WHAT THE TASK ASKS ::
Scan each line of the records for the word "computer" and extract the ones that have it.

(Stored items)
○ ○ ○

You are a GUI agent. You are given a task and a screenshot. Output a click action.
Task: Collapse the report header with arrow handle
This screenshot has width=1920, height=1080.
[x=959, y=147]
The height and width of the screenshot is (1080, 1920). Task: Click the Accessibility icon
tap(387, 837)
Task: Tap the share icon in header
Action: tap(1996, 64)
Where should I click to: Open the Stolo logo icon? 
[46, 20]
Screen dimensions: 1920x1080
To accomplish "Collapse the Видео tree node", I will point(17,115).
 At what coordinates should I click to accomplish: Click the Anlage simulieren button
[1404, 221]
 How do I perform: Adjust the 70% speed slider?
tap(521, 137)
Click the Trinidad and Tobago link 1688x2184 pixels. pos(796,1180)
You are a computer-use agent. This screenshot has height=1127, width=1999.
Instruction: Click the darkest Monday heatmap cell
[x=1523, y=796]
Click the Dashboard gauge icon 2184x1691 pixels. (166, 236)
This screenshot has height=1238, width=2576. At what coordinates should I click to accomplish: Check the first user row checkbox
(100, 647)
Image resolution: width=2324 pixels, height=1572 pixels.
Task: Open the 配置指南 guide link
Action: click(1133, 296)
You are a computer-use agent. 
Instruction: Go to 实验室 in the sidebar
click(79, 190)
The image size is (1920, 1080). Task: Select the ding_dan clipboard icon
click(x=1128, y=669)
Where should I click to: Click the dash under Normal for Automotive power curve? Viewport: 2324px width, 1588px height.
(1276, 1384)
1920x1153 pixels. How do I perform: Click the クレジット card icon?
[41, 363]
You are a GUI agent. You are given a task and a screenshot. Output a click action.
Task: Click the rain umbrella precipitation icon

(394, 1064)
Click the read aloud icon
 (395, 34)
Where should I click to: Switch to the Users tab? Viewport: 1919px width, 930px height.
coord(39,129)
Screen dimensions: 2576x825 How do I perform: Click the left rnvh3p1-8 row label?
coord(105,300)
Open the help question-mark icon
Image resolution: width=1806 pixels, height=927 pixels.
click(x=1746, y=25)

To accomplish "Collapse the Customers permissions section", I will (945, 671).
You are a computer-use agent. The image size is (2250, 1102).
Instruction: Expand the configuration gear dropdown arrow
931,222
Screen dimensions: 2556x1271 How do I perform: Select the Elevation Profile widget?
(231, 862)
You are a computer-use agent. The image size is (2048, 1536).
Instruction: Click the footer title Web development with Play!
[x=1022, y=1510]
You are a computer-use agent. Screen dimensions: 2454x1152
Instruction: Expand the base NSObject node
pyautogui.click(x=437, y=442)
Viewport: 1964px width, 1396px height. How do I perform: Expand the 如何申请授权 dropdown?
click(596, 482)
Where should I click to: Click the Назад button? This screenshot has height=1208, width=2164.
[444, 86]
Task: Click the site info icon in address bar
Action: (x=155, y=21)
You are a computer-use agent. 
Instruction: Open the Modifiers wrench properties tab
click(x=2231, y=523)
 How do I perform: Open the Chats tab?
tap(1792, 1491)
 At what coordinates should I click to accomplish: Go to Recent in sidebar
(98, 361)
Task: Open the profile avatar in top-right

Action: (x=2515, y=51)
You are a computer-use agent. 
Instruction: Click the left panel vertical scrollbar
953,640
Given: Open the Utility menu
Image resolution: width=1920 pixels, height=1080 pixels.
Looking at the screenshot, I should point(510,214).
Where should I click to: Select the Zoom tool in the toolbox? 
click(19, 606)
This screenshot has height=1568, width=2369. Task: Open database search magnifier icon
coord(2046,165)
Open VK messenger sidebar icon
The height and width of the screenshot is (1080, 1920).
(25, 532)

○ ○ ○

TASK RESPONSE ::
You are a computer-use agent. This screenshot has height=1127, width=1999.
You are a computer-use agent. 
You are a computer-use agent. The image size is (2250, 1102).
You are a computer-use agent. The image size is (2048, 1536).
You are a computer-use agent. Screen dimensions: 2454x1152
You are a computer-use agent. 
You are a computer-use agent. 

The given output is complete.